Task instructions ▸
Copy nothing from the entries below except the lines from the one containing "Image resolution: width=602" through the one containing "has width=862, height=593.", and copy those exactly.

Data ▸
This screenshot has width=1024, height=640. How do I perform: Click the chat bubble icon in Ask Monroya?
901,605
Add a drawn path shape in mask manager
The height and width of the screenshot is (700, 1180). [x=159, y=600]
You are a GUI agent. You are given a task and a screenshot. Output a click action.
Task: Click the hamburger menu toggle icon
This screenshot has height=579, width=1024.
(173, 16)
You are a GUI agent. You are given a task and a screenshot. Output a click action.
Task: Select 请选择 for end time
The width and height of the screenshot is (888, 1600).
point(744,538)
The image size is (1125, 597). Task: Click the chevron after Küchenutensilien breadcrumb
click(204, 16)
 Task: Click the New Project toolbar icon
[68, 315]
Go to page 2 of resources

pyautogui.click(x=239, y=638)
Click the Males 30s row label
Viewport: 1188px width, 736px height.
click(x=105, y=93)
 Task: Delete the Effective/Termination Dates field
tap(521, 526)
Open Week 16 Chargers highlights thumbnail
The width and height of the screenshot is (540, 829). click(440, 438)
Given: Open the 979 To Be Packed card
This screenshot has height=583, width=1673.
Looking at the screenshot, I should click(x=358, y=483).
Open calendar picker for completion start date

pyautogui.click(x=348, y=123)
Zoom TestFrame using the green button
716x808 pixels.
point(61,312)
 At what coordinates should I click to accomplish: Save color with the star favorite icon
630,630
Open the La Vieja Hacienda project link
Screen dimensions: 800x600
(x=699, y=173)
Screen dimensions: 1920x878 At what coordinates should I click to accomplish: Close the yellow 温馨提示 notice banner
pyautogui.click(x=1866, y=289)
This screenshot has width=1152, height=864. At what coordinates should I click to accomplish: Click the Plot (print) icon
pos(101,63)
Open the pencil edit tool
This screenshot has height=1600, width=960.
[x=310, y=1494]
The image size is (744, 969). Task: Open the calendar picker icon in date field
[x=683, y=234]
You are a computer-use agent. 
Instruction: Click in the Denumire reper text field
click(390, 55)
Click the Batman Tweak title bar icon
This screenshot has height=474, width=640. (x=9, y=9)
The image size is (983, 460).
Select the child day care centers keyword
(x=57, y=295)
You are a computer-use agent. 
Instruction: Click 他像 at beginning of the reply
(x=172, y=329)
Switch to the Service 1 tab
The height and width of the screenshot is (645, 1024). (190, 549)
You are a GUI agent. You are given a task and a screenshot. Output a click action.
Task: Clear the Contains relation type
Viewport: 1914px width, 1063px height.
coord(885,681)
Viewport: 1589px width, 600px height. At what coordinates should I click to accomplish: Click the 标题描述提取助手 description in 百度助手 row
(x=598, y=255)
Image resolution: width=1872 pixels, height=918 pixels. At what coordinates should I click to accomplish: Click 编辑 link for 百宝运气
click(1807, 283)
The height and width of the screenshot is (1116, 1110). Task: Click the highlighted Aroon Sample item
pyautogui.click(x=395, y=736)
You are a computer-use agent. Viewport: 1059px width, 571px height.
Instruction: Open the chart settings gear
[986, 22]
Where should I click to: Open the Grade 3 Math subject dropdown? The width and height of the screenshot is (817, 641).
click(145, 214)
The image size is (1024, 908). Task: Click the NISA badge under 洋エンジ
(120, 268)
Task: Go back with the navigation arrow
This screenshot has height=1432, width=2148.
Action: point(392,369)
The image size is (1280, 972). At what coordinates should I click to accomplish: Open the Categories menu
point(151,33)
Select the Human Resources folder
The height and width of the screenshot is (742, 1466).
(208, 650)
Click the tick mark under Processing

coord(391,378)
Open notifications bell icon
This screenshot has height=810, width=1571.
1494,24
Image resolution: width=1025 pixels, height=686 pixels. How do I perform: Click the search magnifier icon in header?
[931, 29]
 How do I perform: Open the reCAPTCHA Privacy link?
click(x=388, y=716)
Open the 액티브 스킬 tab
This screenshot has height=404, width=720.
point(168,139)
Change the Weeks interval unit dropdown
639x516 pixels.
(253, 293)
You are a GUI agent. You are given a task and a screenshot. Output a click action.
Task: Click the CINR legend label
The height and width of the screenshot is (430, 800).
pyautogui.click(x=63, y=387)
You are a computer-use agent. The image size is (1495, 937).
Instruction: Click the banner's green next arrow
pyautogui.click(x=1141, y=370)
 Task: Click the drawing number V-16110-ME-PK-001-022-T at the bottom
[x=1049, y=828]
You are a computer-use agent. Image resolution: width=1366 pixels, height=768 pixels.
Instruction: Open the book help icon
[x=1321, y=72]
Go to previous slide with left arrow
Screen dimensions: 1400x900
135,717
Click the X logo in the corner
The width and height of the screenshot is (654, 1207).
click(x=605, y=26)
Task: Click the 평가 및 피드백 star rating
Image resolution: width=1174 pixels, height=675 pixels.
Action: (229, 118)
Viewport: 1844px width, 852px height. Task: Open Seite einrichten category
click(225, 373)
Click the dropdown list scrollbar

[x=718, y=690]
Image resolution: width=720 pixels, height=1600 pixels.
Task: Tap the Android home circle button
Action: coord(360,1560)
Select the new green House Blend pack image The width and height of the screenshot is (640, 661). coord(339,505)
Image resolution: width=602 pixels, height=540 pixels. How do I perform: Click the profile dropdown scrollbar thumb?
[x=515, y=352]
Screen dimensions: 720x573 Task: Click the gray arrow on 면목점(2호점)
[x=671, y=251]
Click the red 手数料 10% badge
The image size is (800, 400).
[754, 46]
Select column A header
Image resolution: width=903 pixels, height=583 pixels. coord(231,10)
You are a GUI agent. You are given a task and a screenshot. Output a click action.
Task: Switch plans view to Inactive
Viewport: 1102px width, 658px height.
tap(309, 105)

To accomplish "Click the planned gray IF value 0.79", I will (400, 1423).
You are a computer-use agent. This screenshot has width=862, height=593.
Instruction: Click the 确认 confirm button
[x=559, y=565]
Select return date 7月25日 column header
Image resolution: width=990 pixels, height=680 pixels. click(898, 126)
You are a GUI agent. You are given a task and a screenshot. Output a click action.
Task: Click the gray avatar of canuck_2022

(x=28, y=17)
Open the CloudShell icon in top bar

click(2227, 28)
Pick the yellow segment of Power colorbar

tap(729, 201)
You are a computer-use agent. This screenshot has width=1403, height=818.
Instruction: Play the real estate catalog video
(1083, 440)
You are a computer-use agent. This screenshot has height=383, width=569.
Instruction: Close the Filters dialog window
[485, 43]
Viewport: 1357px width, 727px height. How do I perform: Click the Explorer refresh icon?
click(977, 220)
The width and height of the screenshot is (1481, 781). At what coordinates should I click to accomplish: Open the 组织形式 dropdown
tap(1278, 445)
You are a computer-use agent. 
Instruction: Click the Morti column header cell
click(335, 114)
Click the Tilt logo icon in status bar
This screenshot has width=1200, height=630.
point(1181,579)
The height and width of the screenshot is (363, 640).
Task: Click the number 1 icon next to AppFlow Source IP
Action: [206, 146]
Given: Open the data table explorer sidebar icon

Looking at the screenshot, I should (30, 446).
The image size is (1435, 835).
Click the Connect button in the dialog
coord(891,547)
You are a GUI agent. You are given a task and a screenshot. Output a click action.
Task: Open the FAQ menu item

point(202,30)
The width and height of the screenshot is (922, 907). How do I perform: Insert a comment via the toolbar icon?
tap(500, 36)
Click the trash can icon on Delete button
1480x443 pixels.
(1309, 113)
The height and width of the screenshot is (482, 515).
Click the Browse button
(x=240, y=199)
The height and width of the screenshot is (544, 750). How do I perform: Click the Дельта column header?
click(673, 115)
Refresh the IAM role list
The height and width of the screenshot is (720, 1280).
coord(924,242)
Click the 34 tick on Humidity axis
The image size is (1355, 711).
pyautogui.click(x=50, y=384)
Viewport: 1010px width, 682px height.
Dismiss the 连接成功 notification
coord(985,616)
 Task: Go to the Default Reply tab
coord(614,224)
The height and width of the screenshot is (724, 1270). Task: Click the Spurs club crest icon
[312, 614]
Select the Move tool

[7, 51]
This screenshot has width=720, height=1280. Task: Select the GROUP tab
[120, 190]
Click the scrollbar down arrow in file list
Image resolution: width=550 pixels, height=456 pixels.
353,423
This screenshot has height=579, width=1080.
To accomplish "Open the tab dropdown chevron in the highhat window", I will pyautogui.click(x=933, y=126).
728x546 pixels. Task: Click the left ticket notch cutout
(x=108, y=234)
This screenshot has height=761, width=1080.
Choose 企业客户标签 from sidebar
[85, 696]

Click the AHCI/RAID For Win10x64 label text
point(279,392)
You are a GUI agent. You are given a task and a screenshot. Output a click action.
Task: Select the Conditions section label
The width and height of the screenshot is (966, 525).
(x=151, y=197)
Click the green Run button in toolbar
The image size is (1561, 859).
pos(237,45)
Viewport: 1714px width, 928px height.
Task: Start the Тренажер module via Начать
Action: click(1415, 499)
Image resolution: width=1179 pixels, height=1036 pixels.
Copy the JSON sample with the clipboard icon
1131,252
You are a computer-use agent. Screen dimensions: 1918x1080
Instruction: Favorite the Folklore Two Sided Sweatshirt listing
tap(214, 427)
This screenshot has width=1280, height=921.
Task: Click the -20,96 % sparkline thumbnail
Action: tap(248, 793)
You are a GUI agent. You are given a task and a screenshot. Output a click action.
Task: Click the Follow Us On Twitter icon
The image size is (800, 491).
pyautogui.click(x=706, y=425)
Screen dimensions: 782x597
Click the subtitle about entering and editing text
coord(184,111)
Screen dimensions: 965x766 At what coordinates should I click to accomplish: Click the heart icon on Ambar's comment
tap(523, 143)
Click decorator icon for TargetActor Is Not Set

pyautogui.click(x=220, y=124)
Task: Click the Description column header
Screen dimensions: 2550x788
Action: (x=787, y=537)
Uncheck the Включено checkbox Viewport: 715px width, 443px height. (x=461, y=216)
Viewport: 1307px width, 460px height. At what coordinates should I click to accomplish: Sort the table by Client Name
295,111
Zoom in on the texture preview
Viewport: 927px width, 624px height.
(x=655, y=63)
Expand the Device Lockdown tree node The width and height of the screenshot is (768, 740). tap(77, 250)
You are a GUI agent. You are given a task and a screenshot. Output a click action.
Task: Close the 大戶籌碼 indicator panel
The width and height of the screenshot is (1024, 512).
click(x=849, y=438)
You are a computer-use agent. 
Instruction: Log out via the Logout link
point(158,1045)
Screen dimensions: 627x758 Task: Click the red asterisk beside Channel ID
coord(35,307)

Problem solution ▸
Image resolution: width=602 pixels, height=540 pixels. How do I perform: Click the profile dropdown scrollbar thumb?
[x=515, y=352]
Screen dimensions: 720x573 Task: Click the gray arrow on 면목점(2호점)
[x=671, y=251]
Click the red 手数料 10% badge
The image size is (800, 400).
[754, 46]
Select column A header
Image resolution: width=903 pixels, height=583 pixels. coord(231,10)
You are a GUI agent. You are given a task and a screenshot. Output a click action.
Task: Switch plans view to Inactive
Viewport: 1102px width, 658px height.
tap(309, 105)

To accomplish "Click the planned gray IF value 0.79", I will (400, 1423).
You are a computer-use agent. This screenshot has width=862, height=593.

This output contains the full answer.